A fourth approach emphasizes the embeddedness of voluntary associations in the social, economic, and political dynamics of societies (Salamon and Anheier 1999). As such, their evolution cannot be attributed to any single factor, such as the unsatisfied demand for public goods or the supply of social entrepreneurs. Rather, the emergence of voluntary associations in modern society is rooted in the broader structure of class and state–society relations. Salamon and Anheier (1997) suggest four regime types of voluntary sectors, each with a particular constellation of social forces, specifically the social and economic importance of the state, measured in terms of social welfare spending, and the overall scope of civil society, measured as the size of voluntary sector activity. The statist regime combines limited state activity and a weak voluntary sector.
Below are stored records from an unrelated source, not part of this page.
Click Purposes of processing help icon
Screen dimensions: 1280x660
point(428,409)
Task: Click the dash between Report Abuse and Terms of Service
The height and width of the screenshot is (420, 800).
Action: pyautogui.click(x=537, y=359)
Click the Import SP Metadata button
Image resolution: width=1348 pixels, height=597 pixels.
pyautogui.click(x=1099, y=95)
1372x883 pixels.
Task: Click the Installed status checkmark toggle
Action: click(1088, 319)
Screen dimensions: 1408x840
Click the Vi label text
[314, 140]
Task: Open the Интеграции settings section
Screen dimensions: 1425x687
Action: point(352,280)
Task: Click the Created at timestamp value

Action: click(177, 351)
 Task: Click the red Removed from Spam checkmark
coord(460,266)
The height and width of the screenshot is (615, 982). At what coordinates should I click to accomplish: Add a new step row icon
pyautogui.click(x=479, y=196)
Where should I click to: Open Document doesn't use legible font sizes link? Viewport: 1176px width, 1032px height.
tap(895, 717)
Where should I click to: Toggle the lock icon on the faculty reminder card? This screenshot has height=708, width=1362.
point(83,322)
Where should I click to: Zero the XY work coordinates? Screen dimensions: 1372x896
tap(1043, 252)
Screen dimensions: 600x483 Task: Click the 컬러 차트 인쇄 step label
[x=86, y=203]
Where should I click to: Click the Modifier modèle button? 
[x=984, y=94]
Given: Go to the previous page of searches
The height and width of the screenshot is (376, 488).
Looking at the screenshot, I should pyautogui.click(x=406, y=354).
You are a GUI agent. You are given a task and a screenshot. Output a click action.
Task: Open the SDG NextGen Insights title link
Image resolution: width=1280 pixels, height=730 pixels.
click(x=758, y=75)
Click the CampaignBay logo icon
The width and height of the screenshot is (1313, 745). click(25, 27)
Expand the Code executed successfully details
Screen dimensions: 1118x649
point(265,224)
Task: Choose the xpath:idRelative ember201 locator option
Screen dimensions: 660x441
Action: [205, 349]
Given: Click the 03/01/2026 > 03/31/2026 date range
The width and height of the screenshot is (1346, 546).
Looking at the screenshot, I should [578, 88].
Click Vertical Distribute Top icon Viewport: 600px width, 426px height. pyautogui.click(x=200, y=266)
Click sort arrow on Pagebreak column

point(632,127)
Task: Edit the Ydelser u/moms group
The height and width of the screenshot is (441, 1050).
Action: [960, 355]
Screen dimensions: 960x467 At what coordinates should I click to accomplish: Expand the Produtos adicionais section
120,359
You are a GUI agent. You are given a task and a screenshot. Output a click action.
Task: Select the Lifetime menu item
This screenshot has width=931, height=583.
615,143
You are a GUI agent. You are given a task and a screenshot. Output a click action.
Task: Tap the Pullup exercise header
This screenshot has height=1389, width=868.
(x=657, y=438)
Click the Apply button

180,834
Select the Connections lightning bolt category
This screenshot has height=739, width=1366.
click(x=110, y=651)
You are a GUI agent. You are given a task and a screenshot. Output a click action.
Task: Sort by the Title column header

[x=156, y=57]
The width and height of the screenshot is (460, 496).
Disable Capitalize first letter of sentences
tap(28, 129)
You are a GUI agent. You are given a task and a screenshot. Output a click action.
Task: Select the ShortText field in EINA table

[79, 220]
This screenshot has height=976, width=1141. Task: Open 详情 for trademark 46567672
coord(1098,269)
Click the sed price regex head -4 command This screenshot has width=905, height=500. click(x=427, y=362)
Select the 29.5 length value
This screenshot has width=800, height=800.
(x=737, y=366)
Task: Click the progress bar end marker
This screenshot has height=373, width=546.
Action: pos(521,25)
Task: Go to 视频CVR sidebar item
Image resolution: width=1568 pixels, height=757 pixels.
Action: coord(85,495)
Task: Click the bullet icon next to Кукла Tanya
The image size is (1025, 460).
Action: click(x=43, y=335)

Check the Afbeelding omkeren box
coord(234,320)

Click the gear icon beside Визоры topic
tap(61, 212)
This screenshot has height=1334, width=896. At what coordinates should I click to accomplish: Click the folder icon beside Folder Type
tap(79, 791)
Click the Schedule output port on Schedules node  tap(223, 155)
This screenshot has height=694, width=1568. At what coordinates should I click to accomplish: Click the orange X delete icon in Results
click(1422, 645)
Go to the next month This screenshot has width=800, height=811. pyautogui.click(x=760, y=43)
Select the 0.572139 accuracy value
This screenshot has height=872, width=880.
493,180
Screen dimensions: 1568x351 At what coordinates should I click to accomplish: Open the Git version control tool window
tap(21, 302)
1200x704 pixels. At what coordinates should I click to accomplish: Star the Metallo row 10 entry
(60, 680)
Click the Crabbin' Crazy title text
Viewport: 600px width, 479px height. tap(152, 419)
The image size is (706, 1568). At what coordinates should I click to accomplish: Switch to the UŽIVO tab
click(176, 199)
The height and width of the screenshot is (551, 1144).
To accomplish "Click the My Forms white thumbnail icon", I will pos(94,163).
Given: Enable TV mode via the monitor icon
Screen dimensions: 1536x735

It is found in societies where the state assumes a controlling role, and where elites co-opt the middle class, thereby reducing the level of organizing outside state structure and the market, with Japan being the most prominent example. The liberal model characterized by limited state activity but a well-developed system of voluntary association is found in countries like the United States and Great Britain. By contrast, the social democratic pattern in countries like Sweden is characterized by relatively high levels of government social welfare spending and relatively small nonprofit sectors in economic terms, but with a very active voluntary component in terms of number of associations and memberships. Finally, in the corporatist model both the state and the voluntary sector work in cooperation with each other, whereby the state assumes the role of financier of activities offered by voluntary associations. A typical example is Germany, where a vast network of religious organizations helps implement government-funded programs.
5. Future Directions
Despite some progress, the study of voluntary association continues to face considerable methodological and theoretical challenges. In terms of methodology, the measurement of central variables, such as membership, voluntary activities, and formality informality remains a problem because of significant cross-cultural variations in meaning. Moreover, the development of adequate databases remains underdeveloped because major economic and social statistical systems exclude nonmarket nonstate activities from regular reporting. In terms of theory, research on voluntary associations will increase by addressing the emerging field of civil society studies (Keane 1998), the notion of social capital (Putnam 1993), and work in the field of world society (Meyer et al. 1997).